Once the basic life-safety design criteria is established, local municipalities and insurance requirements take the design process further, by requiring the selection of assembly that has shown through independent laboratory testing to have a particular resistance to applied wind loads. It is the manufacturer of the specific assembly that undertakes to have it rated by third-party testing. The tested and rated assembly is specific with respect to the materials, attachment, and configuration. Any variation in, say, the type of fastener used, would constitute a different assembly that would require its own rating. Therefore, upon selection of an assembly that is meant to meet building code, local municipality, and, in some cases, insurability requirements, it becomes imperative to closely follow the manufacturer’s recommendations for the installation of the assembly.
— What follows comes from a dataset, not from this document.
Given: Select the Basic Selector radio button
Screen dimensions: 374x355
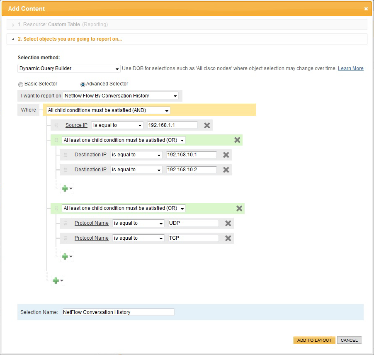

Before examining some common construction-related defects that affect the wind-related performance of a roof, here is a quick recap of the way it is supposed to work. For the building-code-derived design wind speeds are used to calculate wind-related pressures imposed on the roof. An assembly is either selected based on its laboratory-obtained rating or designed to be adjoining attached to the structure to resist these pressures. The actual attachment of the roof is done in one of two basic ways, the assembly is either mechanically attached to the structure with fasteners or adhered with adhesive. The base sheet of an assembly may also be mechanically attached and the cap sheet adhered to the base sheet. In either case, the assembly must be attached to the structure or component with a resistance that is greater than the design pressures. Like a chain, the assembly is only as strong as its weakest link. The following examples are used to illustrate some common disconnects between the ideal laboratory conditions used to determine ratings that are then select an assembly to resist the design pressures.
Modes of Attachment
Fasteners are used to mechanically attach components to the structure. These come in many shapes, sizes, and types depending on the application. The fastener will have an anticipated resistance to failure (as determined by the manufacturer of the fastener). Assuming the fastener is properly installed, the resistance of the individual unit divided by the spacing gives an allowable resistance to the design pressure. The number of fasteners, per unit area, then, is critical to the wind related performance.
In the case of a low-slope modified bitumen or single ply membrane over a metal deck, the base sheet and/or the membrane would likely be mechanically fastened to the deck. These fasteners should penetrate the deck and should be observable if access can be obtained to the underside of the deck by lifting ceiling tiles or by accessing a mechanical room. Consider Figures 1 and 2; both are taken in hurricane-prone regions but at different locations. Without performing arduous calculations, suffice it to say the required number of fasteners in a hurricane prone region for a mechanically fastened assembly would probably be counted by the dozens per a 10-foot by 10-foot area (as seen in Figure 1). All things being equal, one can easily discern in Figure 2 that this roof may be lacking the appropriate number of fasteners.
Another common mechanically fastened roof system is the asphalt shingle. Asphalt shingles typically are specified to have either a ‘four-nail’ pattern or a ‘six-nail’ pattern, the latter being meant for regions susceptible to high-velocity winds. The nails are supposed to be installed just below the adhesion strip for three tab and laminate shingles according to ARMA3. The location is critical because with the shingles properly exposed (overlapped), the placement of the nail in this location would penetrate the top shingle and one underneath. Putting the nail too high (Figure 3) on the shingle misses the lower one, in effect, cutting the number of fasteners per shingle in half. Thus, the ‘six-nail’ pattern actually produces 12 nails per shingle holding the shingle to the roof.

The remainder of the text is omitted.